Synthetic Fertilizer
Industrially manufactured nitrogen, phosphorus, and potassium, made from petroleum by-products; contains higher concentrations of nutrients for plants than natural fertilizers.
Pesticide
Material used to kill or repel animals or insects that can damage, destroy, or inhibit crop growth.
Herbicide
Pesticide designed to kill or inhibit the growth of unwanted plants (weeds) that compete with crops.
Nutrient Pollution
Consequence of overuse of fertilizer; occurs when excess nutrients seep down into groundwater or are carried into nearby waterways as runoff.
Runoff
The flow of rain or irrigation water over land.
Green Revolution
The U.S.-supported development of high-yield seed varieties that increased the productivity of cereal crops and accompanying agricultural technologies for transfer to less developed countries.
Cross Breeding
The act of mixing different species or varieties of plants or animals to produce hybrids.
Hybrids
The offspring of two plants or animals of different species or varieties.
Double-Cropping
Planting another crop on the same plot of land as soon as the first crop has been harvested.
Multicropping
Planting two or three crops per year on the same land.
Cassava
A root vegetable native to South America.
Sorghum
A grain plant native to northeast Asia.
Endemic
Native to or characteristic of a certain environment.

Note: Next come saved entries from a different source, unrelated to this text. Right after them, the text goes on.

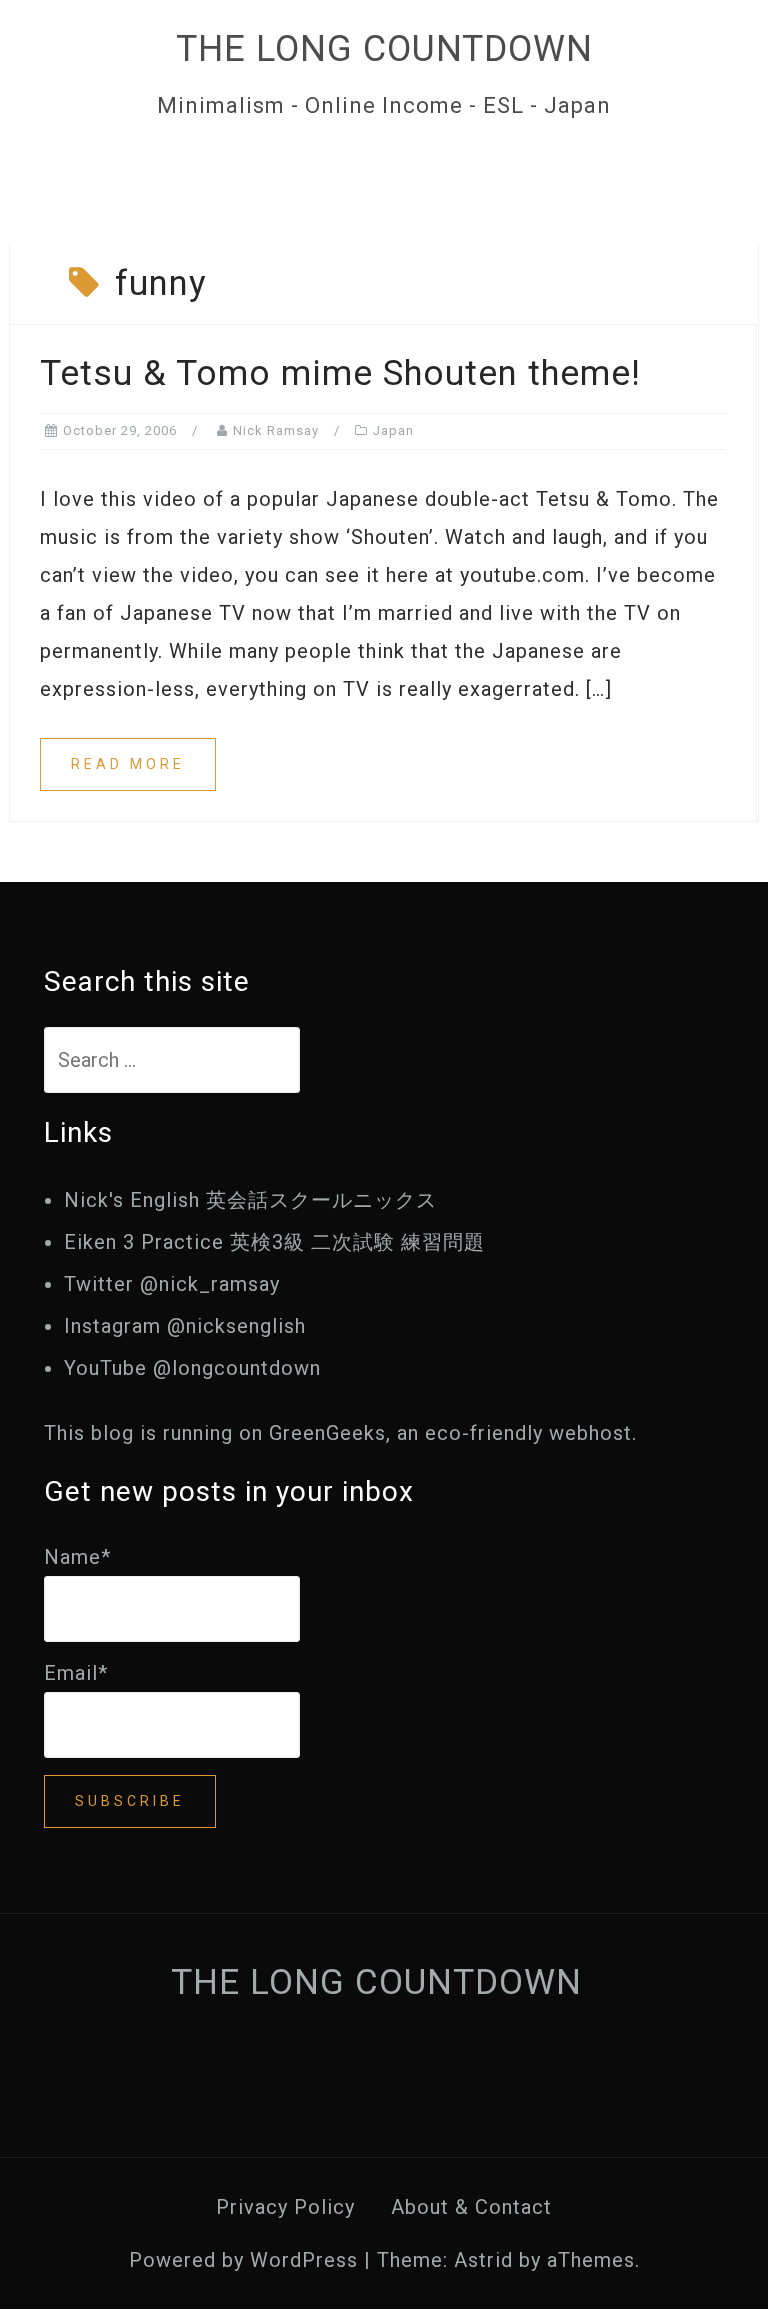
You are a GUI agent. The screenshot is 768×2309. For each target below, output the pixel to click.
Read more (128, 764)
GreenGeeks (327, 1433)
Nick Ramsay (276, 430)
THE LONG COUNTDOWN (384, 49)
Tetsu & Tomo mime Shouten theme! (340, 373)
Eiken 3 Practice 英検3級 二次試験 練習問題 (274, 1242)
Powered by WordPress (243, 2260)
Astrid (483, 2260)
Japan (393, 430)
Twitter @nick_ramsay (172, 1284)
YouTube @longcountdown (192, 1368)
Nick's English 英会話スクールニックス (250, 1200)
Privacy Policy (285, 2207)
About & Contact (471, 2207)
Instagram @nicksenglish (185, 1326)
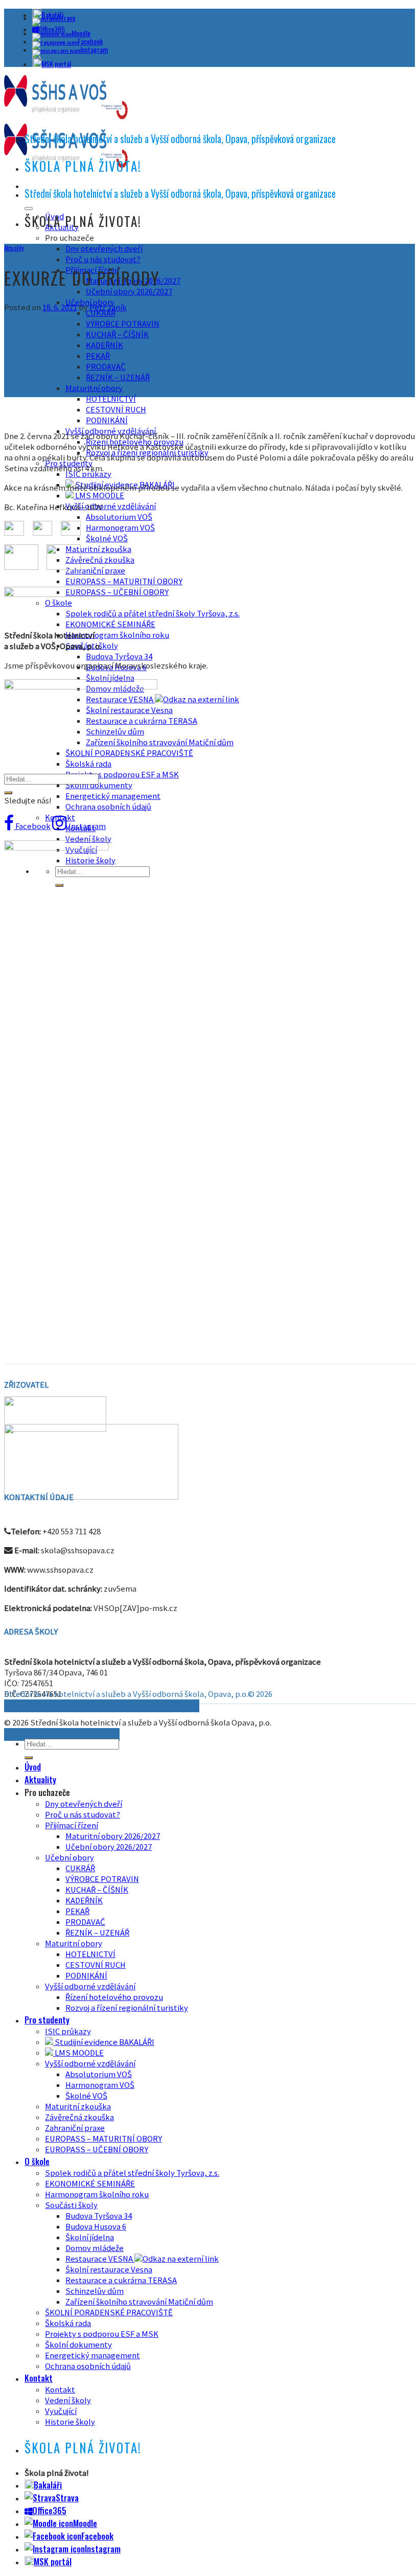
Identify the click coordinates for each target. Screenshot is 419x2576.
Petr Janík (108, 307)
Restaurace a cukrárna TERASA (121, 2280)
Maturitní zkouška (98, 549)
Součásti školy (71, 2205)
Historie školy (70, 2422)
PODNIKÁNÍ (107, 420)
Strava (66, 17)
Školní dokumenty (98, 785)
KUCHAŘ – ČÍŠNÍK (117, 334)
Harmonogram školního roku (117, 635)
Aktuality (14, 248)
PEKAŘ (98, 356)
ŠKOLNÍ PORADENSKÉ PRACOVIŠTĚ (129, 753)
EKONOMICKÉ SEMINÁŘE (110, 624)
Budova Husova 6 (95, 2226)
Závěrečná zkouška (99, 560)
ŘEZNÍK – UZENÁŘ (118, 377)
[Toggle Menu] (29, 208)
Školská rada (88, 763)
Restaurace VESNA (120, 699)
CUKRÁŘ (80, 1868)
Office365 (49, 2510)
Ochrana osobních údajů (108, 806)
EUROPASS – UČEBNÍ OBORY (96, 2149)
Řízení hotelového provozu (114, 1997)
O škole (37, 2161)
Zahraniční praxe (95, 570)
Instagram (94, 49)
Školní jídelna (110, 678)
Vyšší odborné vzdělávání (110, 506)
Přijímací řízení (71, 1825)
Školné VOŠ (107, 538)
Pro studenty (47, 2019)
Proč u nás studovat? (103, 259)
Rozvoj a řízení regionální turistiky (126, 2008)
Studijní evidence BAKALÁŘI (103, 2042)
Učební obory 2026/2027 (129, 291)
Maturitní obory (94, 388)
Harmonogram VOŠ (120, 527)
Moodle (81, 33)
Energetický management (112, 796)
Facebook (90, 41)
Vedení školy (88, 839)
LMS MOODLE (99, 495)
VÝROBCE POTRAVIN (122, 323)
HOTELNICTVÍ (111, 399)
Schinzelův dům (94, 2291)
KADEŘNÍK (104, 345)
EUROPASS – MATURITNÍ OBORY (123, 581)
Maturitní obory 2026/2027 (112, 1836)
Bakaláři (48, 2484)
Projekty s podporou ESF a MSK (122, 774)
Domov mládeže (94, 2248)
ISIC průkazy (68, 2031)
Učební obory (69, 1857)
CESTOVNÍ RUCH (116, 409)
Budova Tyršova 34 (119, 656)
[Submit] (8, 792)
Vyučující (61, 2411)
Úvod (33, 1766)
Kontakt (39, 2378)
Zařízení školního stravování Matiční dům (160, 742)
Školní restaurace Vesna (108, 2269)
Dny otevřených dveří (104, 248)
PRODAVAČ (106, 366)
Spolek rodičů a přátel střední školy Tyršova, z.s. (132, 2173)
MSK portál (56, 63)
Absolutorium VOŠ (119, 517)
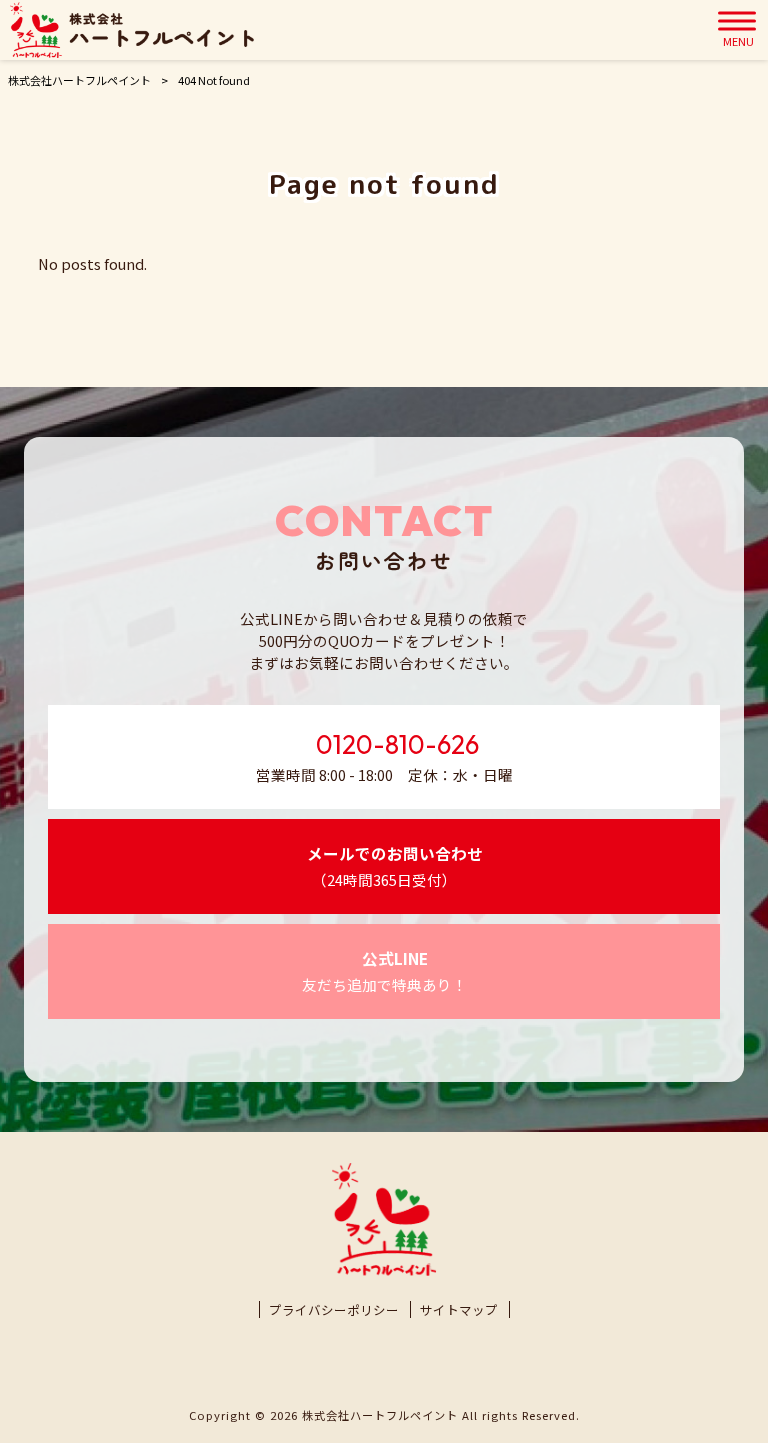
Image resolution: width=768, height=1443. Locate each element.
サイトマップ (459, 1310)
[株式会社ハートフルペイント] (132, 30)
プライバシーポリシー (334, 1310)
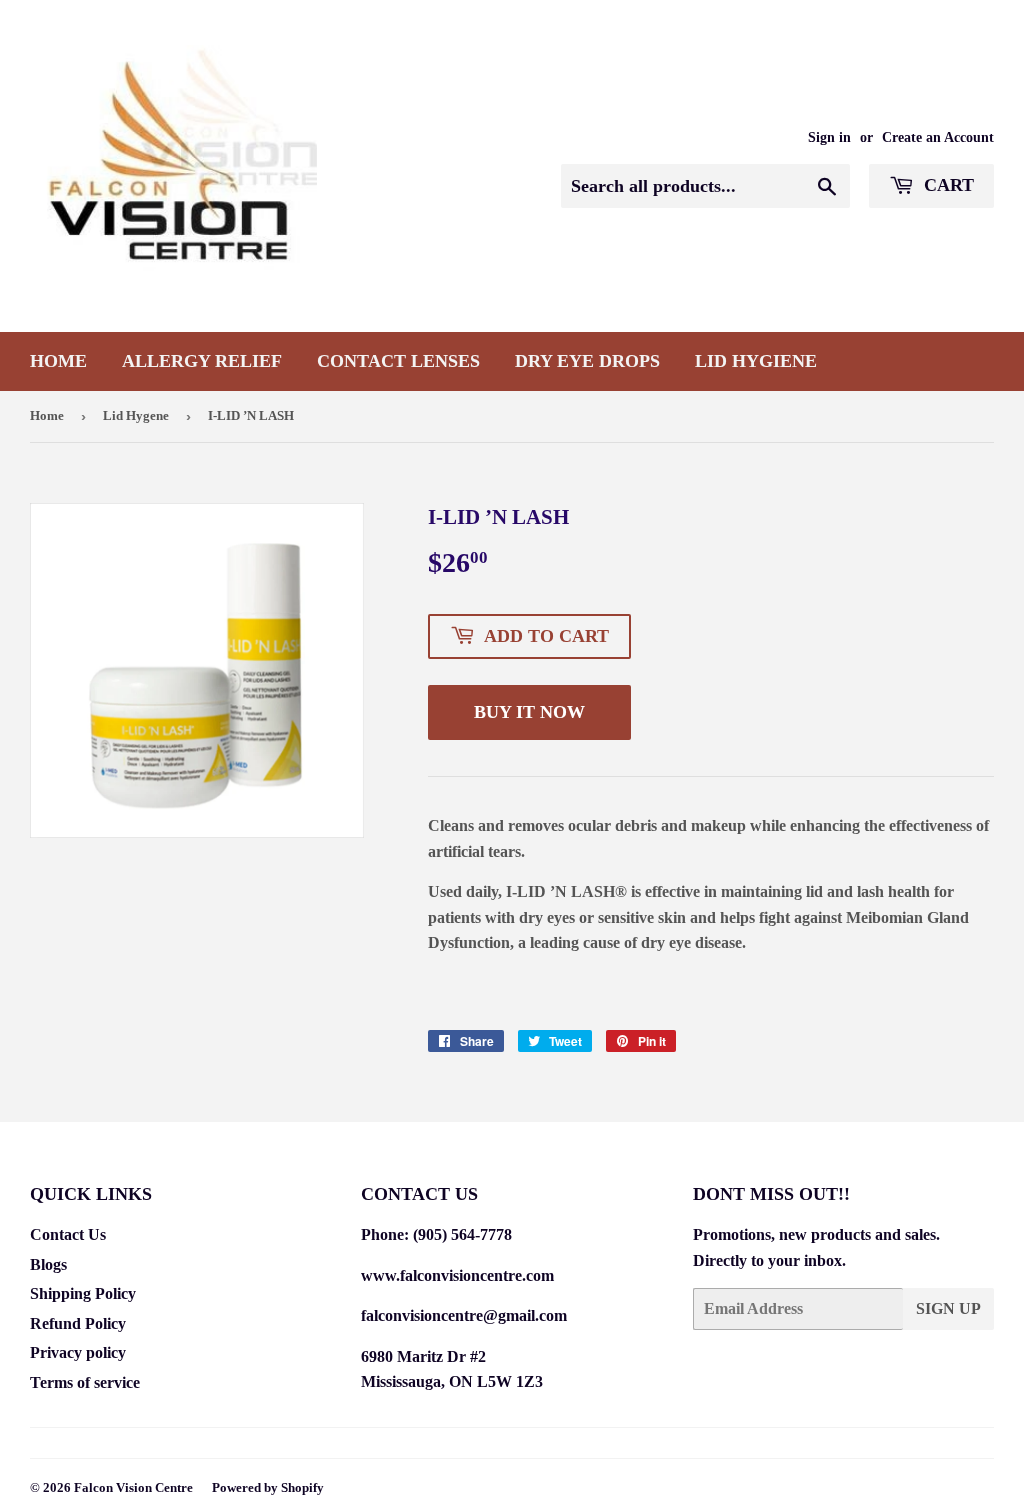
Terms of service (85, 1382)
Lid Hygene (136, 415)
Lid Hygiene (756, 361)
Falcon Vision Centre (133, 1487)
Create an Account (938, 137)
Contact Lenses (398, 361)
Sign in (829, 137)
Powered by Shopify (268, 1487)
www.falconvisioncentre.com (457, 1275)
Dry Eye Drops (587, 361)
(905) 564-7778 (462, 1234)
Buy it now (529, 712)
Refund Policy (78, 1323)
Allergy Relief (202, 361)
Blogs (48, 1264)
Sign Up (948, 1308)
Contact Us (68, 1234)
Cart (946, 185)
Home (58, 361)
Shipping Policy (83, 1293)
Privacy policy (78, 1352)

Environmental Contamination
Chemical residue that builds up with each application of synthetic fertilizers and pesticides.
Soil Salinization
The concentration of dissolved salts in the soil.
Soil Salinity
A measure of the concentration of dissolved salts in the soil; a high measure results from poor irrigation practices
Capital Expenditures
Assets that cost money, such as land, machinery, synthetic fertilizers and pesticides, seeds, and livestock feed.
Bid-Rent Theory
Explains how the demand for and price of land decrease as its distance from the central business district increases.
Central Business District (CBD)
A dense cluster of offices and shops located at a city’s most accessible point, usually its center.
Large-Scale Commercial Operation
A large-scale farm oriented exclusively toward the production of agricultural commodities for sale in the market.
Monocropping (Monoculture)
The cultivation of a single commercial crop on extensive tracts of land.
Agricultural Cooperative
An organization where farmers pool their resources in certain areas of activity such as services or production; services or production resources are provided to individual farm members.
Family Farm
A farming operation wholly owned by a family or a family corporation that sells its products to some defined market, either directly or through a cooperative.
Commodity
In agriculture, a primary product that can be bought and sold, such as coffee, rice, or milk.
Commodity Chain
A series of links connecting a commodity’s many places of production, distribution, and consumption.